EXCERPTED TEXT:
== Segment start ==

It may be a bit misleading to only discuss groups with relation to the dinner example. We use the makeDinner example to showcase how async let desugars into a task group, but it's not the only or main use case.
Consider the following problem: "spawn 10 child tasks, return whichever 2 tasks complete first, cancel the remaining ones". It's not really possible to express this without some form of group-like entity. As it is impossible to express the "whichever 2 tasks complete first" by just writing await in some specific order, it has to be some form of "group" or "select" we put them into, and at runtime we'll get the right behavior.
Now, how this is surfaced as end-user API is an entirely different discussion, such functionality would obviously want a nicer API than everyone having to reimplement a manually doing that task group by hand... Thankfully, we can build it in the library by using a group:
// probably contains silly mistakes, just to prove the idea
func gather(first expected: Int,
items: [Item],
makeWork: (Item) async throws -> Work) async throws -> [Work] {
try await Task.withGroup(resultType: Work.self) { group in
precondition(items.count >= expected)
for i in items { await group.add { await makeWork(i) }
var result: [Work] = []
while result < expected {
let r = try await group.next()
result.append(r)
}
return result
}
}
usage:
let two = gather(first: 2, items: [...]) { await makeWork($0) }
assert(two.count <= 2)
Similarily with some "parallel map" or other typical idioms, they all should be implementable in terms of a group.
I also have hopes for various result builder powered mini DSLs which relate to automatic progress monitoring of tasks and similar powerful patterns... they all end up being implemented in terms of groups, but you never see the groups in the high-level APIs. Especially if we did the future direction of result buidlers I had requested a while ago for different reasons: https://github.com/apple/swift-evolution/blob/main/proposals/0289-result-builders.md#transforming-declarations and allow them to handle async let, I think there is tons of potential to express nice idioms using such mini DSLs (like gather, select, firstOf, retry etc...) using plain library code, yet they all would be really operating on an underlying task group.
It is important to have powerful low-level building blocks, in order to build on top of them. The "power tools" are going to be a bit harder to use than the things we can build on top of them, but it's important that they're efficient and flexible.
Libraries can sugar over the core primitives as showcased above, and async let and other sugar should be able to address the usability concerns fo the majority of use cases. So I think you got it somewhat right with:
So yeah, it feels like you're asking for high level syntax sugar for things -- this proposal isn't bringing this to the table, but the follow-up of async let will be.
Hopefully async let and friends will be just that though
Seems like reasonable future-proofing, though we don't currently have defaultable generic arguments today, so this would need to be a separate form of withGroup. Perhaps we could do what we did with the continuation API and have withGroup and withThrowingGroup for the common Never and Error cases.

== Segment end ==

DATA SECTION:

== Segment start ==

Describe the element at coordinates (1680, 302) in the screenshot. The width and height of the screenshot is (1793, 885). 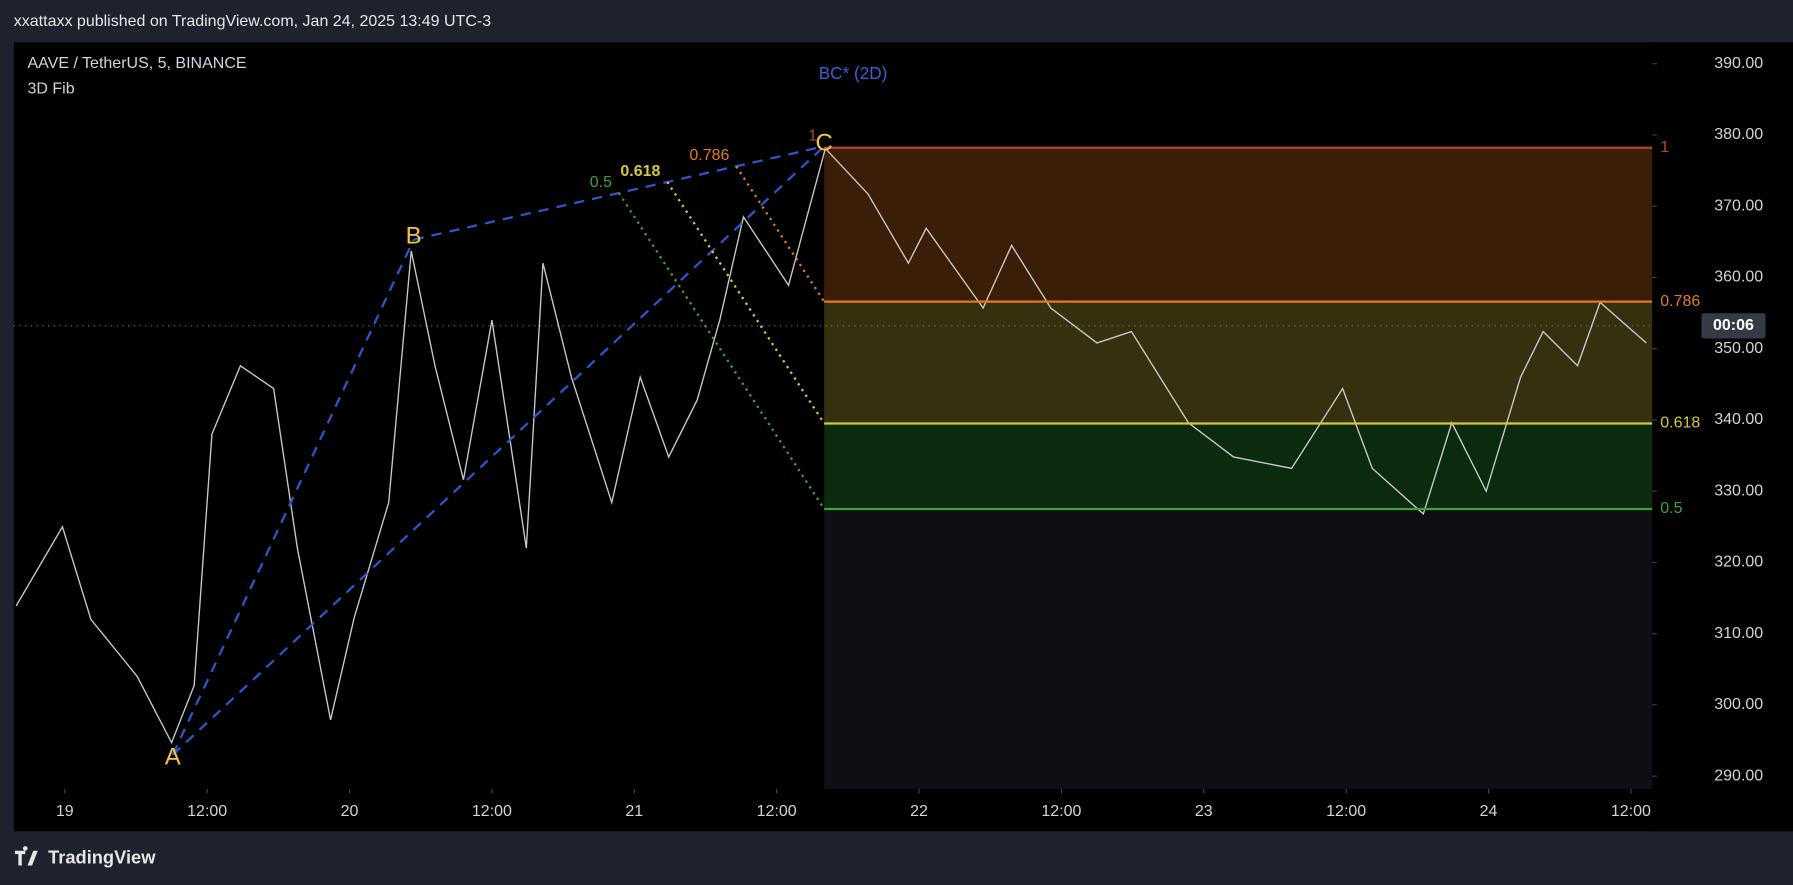
I see `fib-level-label: 0.786` at that location.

== Segment end ==

PROBLEM 1: In the task groups post, which example is used to show how async let desugars into a task group?
PROBLEM 2: List every idiom that the task groups post names in parentheses as something mini DSLs could express.
PROBLEM 3: Continue the task groups post from its last sentence, keeping its voice and subject.

ANSWER SPACE 1: The makeDinner example.

ANSWER SPACE 2: gather, select, firstOf, retry

ANSWER SPACE 3:
Ok makes sense. Sorting these two out seem important since they're the same thing, just one is async and the other sync. I hope this will settle out cleanly as the other proposal comes in.
If that is the case then why keep the async one? Just drop it and only have the sync one and you should sidestep the whole overload issue.
Cool thx.
I think this is a very good point. I would recommend changing this to be sync, and then have a "addWithBackpressure" future overload that would be async for the clients who care. It doesn't seem like something that everyone should be forced to eat the complexity of when most people won't care (progressive disclosure of complexity and all).
Also, per upthread comments, I think that "TaskGroup.add" should have the word "run" in it for consistency. "withGroup" creates a great, but "add" actually creates a runnable thing and reflecting that in the name seems like a good thing. Alternatively, your suggestions of launch, spawn, etc could all be chosen instead of run with different tradeoffs.
This is what I meant by "not being able to express it in the type system. I think the solution here is to have two different Task.Group types, and have a "Task.withGroup" and "Task.withThrowingGroup" (better names welcome ;-) that return a Task.Group and Task.ThrowingGroup type respectively. This allows the add and next methods to have the right result signature for the different use case. You might be able to overload the two Task.withGroup's based on the throw-ability of its body?
Oh I see you suggest this in "duplicating types"; exactly that.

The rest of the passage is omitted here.